+++ Study material +++
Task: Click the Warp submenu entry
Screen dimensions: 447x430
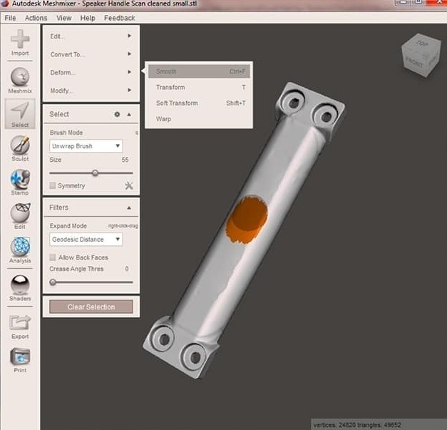Action: (x=164, y=119)
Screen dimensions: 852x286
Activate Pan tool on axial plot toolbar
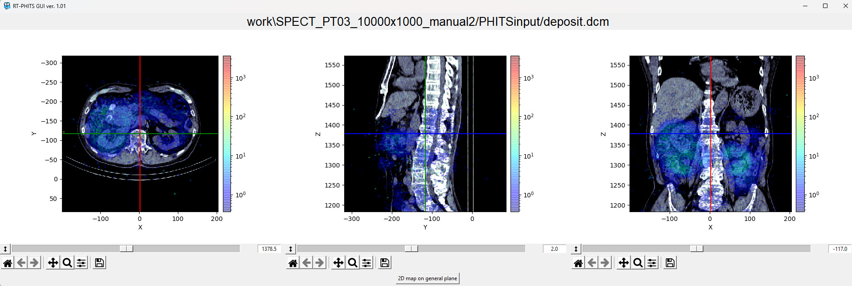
+++
Exact copy, no pictures: reproduce every entry shown above.

Response area:
Task: Click the Warp submenu entry
Screen dimensions: 447x430
Action: (x=164, y=119)
Screen dimensions: 852x286
Activate Pan tool on axial plot toolbar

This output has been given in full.